##### STORED ROWS #####

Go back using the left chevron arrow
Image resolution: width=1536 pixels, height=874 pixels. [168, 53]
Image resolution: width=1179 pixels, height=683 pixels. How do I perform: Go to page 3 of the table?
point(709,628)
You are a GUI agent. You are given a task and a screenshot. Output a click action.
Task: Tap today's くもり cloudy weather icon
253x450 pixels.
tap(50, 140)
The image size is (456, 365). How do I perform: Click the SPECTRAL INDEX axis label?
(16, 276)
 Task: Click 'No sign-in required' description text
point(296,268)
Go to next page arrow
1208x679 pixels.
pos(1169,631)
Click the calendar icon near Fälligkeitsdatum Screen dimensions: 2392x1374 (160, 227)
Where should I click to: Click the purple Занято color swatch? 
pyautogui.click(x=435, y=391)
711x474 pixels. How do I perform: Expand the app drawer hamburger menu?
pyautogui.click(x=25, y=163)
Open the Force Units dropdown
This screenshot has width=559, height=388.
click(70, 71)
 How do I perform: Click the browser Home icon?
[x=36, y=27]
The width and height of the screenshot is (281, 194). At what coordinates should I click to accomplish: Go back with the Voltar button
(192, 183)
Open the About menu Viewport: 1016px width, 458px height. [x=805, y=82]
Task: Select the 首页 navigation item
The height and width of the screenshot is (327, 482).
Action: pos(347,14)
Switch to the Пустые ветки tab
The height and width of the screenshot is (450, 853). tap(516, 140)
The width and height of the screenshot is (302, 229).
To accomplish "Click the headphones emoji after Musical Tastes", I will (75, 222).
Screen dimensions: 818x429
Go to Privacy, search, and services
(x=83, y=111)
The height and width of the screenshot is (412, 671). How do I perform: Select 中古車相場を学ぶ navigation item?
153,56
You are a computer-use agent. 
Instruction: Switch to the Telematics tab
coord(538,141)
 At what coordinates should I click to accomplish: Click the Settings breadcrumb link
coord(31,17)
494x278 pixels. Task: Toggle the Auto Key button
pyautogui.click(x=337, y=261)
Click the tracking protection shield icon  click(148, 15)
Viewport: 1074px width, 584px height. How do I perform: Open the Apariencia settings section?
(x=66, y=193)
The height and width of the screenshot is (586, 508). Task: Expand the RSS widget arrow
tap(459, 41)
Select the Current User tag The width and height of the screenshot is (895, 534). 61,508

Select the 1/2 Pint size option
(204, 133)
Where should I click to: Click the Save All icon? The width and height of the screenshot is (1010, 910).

#####

**GOAL OF THE EXERCISE**
Retype all of the rows above without changing a single character or line break.

**TASK OUTPUT**
Go back using the left chevron arrow
Image resolution: width=1536 pixels, height=874 pixels. [168, 53]
Image resolution: width=1179 pixels, height=683 pixels. How do I perform: Go to page 3 of the table?
point(709,628)
You are a GUI agent. You are given a task and a screenshot. Output a click action.
Task: Tap today's くもり cloudy weather icon
253x450 pixels.
tap(50, 140)
The image size is (456, 365). How do I perform: Click the SPECTRAL INDEX axis label?
(16, 276)
 Task: Click 'No sign-in required' description text
point(296,268)
Go to next page arrow
1208x679 pixels.
pos(1169,631)
Click the calendar icon near Fälligkeitsdatum Screen dimensions: 2392x1374 (160, 227)
Where should I click to: Click the purple Занято color swatch? 
pyautogui.click(x=435, y=391)
711x474 pixels. How do I perform: Expand the app drawer hamburger menu?
pyautogui.click(x=25, y=163)
Open the Force Units dropdown
This screenshot has width=559, height=388.
click(70, 71)
 How do I perform: Click the browser Home icon?
[x=36, y=27]
The width and height of the screenshot is (281, 194). At what coordinates should I click to accomplish: Go back with the Voltar button
(192, 183)
Open the About menu Viewport: 1016px width, 458px height. [x=805, y=82]
Task: Select the 首页 navigation item
The height and width of the screenshot is (327, 482).
Action: pos(347,14)
Switch to the Пустые ветки tab
The height and width of the screenshot is (450, 853). tap(516, 140)
The width and height of the screenshot is (302, 229).
To accomplish "Click the headphones emoji after Musical Tastes", I will (75, 222).
Screen dimensions: 818x429
Go to Privacy, search, and services
(x=83, y=111)
The height and width of the screenshot is (412, 671). How do I perform: Select 中古車相場を学ぶ navigation item?
153,56
You are a computer-use agent. 
Instruction: Switch to the Telematics tab
coord(538,141)
 At what coordinates should I click to accomplish: Click the Settings breadcrumb link
coord(31,17)
494x278 pixels. Task: Toggle the Auto Key button
pyautogui.click(x=337, y=261)
Click the tracking protection shield icon  click(148, 15)
Viewport: 1074px width, 584px height. How do I perform: Open the Apariencia settings section?
(x=66, y=193)
The height and width of the screenshot is (586, 508). Task: Expand the RSS widget arrow
tap(459, 41)
Select the Current User tag The width and height of the screenshot is (895, 534). 61,508

Select the 1/2 Pint size option
(204, 133)
Where should I click to: Click the Save All icon? The width and height of the screenshot is (1010, 910).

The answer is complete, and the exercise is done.